A. Chemotaxis-dependent localization is indicated by orange arrows. Chemotactic sensing of gastric pH gradients (yellow to blue) guides H. pylori to the neutral juxtamucosal mucus layer (green). Through chemotaxis, H. pylori invades gastric glands and establishes persistent bacterial reservoirs that seed expansion to new glands [26]. B. Omeprazole treatment inhibits parietal cell acid secretion in the corpus, enabling the bacteria to expand through chemotaxis to the corpus glands. Data from [94], used with permission.
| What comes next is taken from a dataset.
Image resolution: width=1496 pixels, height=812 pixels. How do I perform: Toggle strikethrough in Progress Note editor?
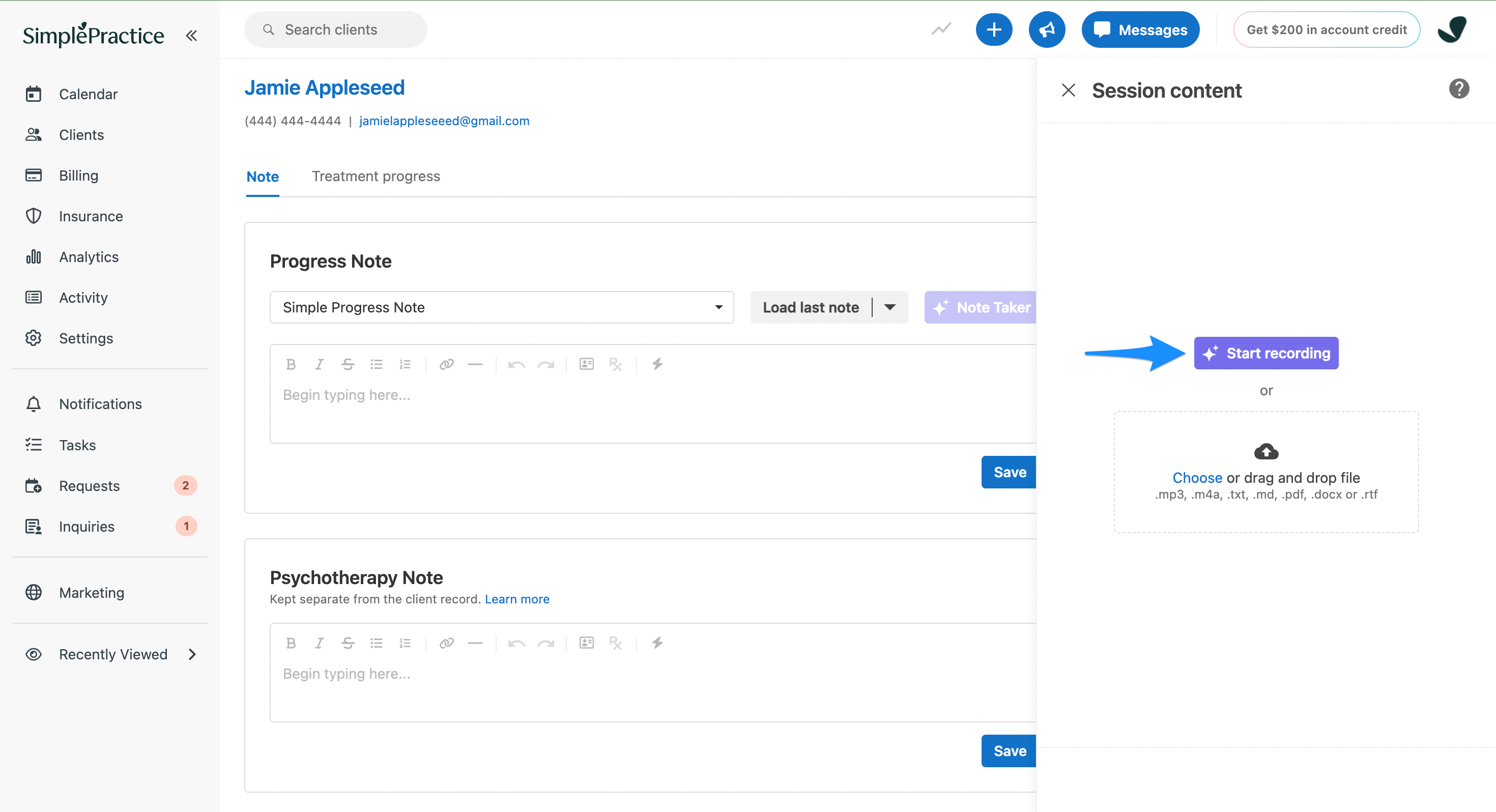[347, 364]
Diversity of bacterial taxis behaviors

Bacteria exhibit a wide range of taxis behaviors across biology whereby bacterial populations control localization through stimuli that trigger swimming reorientations (see Figure 1 in main text). In this review we have used ‘chemotaxis’ as an umbrella term for these collective phenomena and to keep the concepts herein approachable to non-experts. However, the field utilizes more precise terminology to distinguish taxis behaviors based on mechanism and the type and source of stimuli. Bacterial swimming behaviors can be influenced by gravity (geotaxis), light (phototaxis), magnetic fields (magnetotaxis), fluid current (rheotaxis), pH conditions (pH taxis), temperature (thermotaxis), osmolarity (osmotaxis), oxygen concentrations (aerotaxis), redox potentials (energy taxis or redox taxis), and forces in vortices (gyrotaxis) [110]. The distinction between the mechanisms of chemotaxis and energy taxis is that the former relates to direct recognition of the chemoeffector ligand, typically originating from an exogenous source, whereas the latter relates to sensing internal metabolic changes induced by stimuli, such as through changes to pools of flavin redox potentials or zinc homeostasis (Figure I) [15]. Cases exist where a taxis behavior may fall into more than one of the aforementioned categories, or stimuli may elicit multiple taxis behaviors. An exemplar is the family of aerotaxis chemoreceptors (Aer), which are well documented as playing important roles in pathogenicity. Some Aer chemoreceptors mediate aerotaxis through direct sensing of O2 via heme [111,112], and others perform energy taxis by monitoring flavin adenine dinucleotide oxidoreduction [113]. S. enterica uses Aer and energy taxis for attraction to host-derived nitrate, which contributes to invasion of Peyer’s patches [11].